_Work instruction_
Beneath this line are the data; copy exactly the part of them that opens with the line containing "Where should I click to: Toggle Activity" and closes with the line containing "View the Luigi's Mansion 2 HD image", and only that part.

_ _ _

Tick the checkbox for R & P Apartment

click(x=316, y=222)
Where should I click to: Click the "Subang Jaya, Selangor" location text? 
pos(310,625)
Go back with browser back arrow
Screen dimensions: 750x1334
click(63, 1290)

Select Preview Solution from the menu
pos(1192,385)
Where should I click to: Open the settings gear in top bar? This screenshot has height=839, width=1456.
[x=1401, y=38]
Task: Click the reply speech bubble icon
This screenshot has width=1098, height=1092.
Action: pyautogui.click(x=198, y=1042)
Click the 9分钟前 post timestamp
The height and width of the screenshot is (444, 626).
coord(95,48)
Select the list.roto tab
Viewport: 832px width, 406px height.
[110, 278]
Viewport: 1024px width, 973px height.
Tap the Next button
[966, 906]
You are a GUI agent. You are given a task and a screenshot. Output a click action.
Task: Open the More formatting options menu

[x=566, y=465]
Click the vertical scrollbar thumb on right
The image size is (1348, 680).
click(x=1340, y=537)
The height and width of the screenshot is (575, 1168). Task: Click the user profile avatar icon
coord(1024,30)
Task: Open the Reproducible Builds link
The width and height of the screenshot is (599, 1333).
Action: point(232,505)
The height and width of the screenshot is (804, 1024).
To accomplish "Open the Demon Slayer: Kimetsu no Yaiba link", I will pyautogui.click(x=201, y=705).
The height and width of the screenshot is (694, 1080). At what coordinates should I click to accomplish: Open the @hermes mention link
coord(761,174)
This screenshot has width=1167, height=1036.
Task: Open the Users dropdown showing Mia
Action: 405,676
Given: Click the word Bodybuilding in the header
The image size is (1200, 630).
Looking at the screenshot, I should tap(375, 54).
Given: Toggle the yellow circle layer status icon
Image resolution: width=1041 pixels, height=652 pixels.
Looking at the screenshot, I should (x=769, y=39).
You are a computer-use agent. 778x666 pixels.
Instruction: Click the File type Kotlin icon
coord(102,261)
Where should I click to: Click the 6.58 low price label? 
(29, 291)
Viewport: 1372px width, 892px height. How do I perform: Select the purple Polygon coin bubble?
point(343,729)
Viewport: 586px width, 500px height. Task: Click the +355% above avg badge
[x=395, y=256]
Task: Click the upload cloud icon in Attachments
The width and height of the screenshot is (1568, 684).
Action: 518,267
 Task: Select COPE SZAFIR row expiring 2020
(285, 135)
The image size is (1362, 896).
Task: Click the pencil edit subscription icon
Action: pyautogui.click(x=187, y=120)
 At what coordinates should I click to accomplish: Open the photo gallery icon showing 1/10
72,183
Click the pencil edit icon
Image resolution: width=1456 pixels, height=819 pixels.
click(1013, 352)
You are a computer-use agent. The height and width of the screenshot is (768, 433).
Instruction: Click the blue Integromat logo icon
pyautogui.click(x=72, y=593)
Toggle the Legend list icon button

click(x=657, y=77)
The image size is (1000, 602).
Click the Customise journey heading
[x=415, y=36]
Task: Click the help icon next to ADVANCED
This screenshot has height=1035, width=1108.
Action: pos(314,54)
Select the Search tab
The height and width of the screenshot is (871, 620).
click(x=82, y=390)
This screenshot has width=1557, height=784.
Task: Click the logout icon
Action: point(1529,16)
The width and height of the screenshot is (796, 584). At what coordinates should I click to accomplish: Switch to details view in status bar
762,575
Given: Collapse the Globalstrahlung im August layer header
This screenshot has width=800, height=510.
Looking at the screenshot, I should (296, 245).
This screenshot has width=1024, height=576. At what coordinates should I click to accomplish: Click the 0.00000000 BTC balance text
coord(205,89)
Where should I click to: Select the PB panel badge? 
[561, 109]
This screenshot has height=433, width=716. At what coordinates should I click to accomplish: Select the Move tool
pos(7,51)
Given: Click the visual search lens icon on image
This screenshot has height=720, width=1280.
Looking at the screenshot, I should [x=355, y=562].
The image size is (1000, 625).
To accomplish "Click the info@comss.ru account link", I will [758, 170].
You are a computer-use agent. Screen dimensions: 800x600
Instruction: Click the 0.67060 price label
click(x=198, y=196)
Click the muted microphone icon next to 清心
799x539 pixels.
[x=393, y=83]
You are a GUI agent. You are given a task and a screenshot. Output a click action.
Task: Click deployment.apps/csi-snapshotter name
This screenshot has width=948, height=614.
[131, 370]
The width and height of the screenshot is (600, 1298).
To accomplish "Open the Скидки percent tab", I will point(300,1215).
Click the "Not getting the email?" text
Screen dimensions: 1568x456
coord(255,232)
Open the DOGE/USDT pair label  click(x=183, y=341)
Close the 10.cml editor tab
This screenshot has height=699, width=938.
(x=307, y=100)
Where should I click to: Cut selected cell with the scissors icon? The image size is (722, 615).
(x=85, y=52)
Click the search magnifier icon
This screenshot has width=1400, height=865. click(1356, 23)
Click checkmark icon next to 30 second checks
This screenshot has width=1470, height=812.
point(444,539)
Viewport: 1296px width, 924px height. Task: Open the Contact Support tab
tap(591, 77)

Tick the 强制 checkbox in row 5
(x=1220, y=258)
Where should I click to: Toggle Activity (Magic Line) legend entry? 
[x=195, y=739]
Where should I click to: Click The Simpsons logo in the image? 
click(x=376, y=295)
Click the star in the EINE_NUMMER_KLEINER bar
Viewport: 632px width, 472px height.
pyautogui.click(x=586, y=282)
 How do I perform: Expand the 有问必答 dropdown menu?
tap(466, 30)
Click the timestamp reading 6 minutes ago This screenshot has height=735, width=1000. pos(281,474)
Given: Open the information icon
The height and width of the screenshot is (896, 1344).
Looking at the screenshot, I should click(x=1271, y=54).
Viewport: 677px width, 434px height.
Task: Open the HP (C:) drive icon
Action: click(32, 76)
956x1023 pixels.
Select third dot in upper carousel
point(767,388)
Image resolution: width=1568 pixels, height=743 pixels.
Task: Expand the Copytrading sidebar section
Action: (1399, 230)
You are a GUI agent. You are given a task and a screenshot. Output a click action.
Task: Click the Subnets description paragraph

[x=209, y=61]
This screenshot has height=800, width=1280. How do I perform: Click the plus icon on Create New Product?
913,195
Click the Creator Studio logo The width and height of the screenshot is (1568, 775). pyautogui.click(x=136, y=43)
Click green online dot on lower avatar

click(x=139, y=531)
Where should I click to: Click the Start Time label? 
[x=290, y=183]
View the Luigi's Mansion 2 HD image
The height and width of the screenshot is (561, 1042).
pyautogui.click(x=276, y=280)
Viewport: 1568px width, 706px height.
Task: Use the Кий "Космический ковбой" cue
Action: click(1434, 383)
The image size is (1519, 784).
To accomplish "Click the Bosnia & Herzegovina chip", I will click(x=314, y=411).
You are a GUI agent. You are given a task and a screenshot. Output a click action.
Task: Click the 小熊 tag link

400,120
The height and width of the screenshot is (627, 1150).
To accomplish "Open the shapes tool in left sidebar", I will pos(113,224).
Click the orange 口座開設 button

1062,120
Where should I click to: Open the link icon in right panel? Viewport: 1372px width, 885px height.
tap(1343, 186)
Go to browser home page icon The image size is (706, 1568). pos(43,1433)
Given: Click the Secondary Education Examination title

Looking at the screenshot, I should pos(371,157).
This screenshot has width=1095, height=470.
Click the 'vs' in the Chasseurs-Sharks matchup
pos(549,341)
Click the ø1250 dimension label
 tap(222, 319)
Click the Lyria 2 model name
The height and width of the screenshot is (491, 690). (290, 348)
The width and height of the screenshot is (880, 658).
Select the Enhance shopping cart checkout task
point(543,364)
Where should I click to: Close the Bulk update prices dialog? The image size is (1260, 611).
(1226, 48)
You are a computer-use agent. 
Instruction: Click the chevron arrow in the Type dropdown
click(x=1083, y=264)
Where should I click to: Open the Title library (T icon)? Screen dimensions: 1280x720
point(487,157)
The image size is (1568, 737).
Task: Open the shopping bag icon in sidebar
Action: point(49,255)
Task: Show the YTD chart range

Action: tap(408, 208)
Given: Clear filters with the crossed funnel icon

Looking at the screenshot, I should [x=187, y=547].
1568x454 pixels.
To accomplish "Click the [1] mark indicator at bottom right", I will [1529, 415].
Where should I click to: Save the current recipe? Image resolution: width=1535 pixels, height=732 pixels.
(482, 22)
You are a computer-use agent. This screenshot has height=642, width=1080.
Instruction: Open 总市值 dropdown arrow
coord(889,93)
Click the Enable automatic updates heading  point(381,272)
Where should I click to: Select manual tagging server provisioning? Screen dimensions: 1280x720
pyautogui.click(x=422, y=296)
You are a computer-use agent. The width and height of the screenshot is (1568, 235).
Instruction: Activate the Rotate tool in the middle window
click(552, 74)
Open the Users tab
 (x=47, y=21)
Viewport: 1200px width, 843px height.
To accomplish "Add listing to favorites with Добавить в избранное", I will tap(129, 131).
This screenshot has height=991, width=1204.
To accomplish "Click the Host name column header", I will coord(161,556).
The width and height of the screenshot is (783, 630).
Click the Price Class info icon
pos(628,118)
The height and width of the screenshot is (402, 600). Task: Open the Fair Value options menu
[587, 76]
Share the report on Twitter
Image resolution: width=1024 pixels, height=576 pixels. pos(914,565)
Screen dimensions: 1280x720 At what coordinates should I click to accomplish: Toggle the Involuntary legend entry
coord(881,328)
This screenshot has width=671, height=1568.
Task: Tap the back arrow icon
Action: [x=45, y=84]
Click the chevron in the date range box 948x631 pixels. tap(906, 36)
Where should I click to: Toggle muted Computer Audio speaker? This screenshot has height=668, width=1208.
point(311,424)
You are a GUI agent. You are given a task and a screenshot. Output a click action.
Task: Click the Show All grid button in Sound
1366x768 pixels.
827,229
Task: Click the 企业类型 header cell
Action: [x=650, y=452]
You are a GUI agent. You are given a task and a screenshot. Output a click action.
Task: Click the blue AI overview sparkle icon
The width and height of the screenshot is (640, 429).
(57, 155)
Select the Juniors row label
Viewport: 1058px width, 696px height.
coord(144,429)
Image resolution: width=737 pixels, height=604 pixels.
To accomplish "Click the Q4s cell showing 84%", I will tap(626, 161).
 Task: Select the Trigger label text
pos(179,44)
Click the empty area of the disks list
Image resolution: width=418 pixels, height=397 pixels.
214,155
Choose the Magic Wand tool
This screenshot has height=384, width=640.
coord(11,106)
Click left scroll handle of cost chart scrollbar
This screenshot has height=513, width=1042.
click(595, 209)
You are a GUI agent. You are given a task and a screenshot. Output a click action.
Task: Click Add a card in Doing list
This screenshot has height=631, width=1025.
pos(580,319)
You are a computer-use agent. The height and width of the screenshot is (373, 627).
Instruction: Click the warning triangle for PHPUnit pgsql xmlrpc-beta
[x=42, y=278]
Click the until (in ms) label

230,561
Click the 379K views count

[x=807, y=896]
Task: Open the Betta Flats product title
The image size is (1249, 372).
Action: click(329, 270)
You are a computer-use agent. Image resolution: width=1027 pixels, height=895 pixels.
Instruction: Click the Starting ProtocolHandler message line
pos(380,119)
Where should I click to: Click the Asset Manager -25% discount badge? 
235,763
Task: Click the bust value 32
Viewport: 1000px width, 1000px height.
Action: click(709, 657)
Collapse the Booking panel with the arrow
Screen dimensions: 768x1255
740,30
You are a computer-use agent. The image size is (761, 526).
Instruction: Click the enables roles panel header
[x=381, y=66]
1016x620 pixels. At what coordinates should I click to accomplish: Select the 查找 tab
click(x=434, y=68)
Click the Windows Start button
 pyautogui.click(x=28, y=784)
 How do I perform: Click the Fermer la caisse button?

_ _ _

_Task output_
Where should I click to: Toggle Activity (Magic Line) legend entry? 
[x=195, y=739]
Where should I click to: Click The Simpsons logo in the image? 
click(x=376, y=295)
Click the star in the EINE_NUMMER_KLEINER bar
Viewport: 632px width, 472px height.
pyautogui.click(x=586, y=282)
 How do I perform: Expand the 有问必答 dropdown menu?
tap(466, 30)
Click the timestamp reading 6 minutes ago This screenshot has height=735, width=1000. pos(281,474)
Given: Open the information icon
The height and width of the screenshot is (896, 1344).
Looking at the screenshot, I should click(x=1271, y=54).
Viewport: 677px width, 434px height.
Task: Open the HP (C:) drive icon
Action: click(32, 76)
956x1023 pixels.
Select third dot in upper carousel
point(767,388)
Image resolution: width=1568 pixels, height=743 pixels.
Task: Expand the Copytrading sidebar section
Action: (1399, 230)
You are a GUI agent. You are given a task and a screenshot. Output a click action.
Task: Click the Subnets description paragraph

[x=209, y=61]
This screenshot has height=800, width=1280. How do I perform: Click the plus icon on Create New Product?
913,195
Click the Creator Studio logo The width and height of the screenshot is (1568, 775). pyautogui.click(x=136, y=43)
Click green online dot on lower avatar

click(x=139, y=531)
Where should I click to: Click the Start Time label? 
[x=290, y=183]
View the Luigi's Mansion 2 HD image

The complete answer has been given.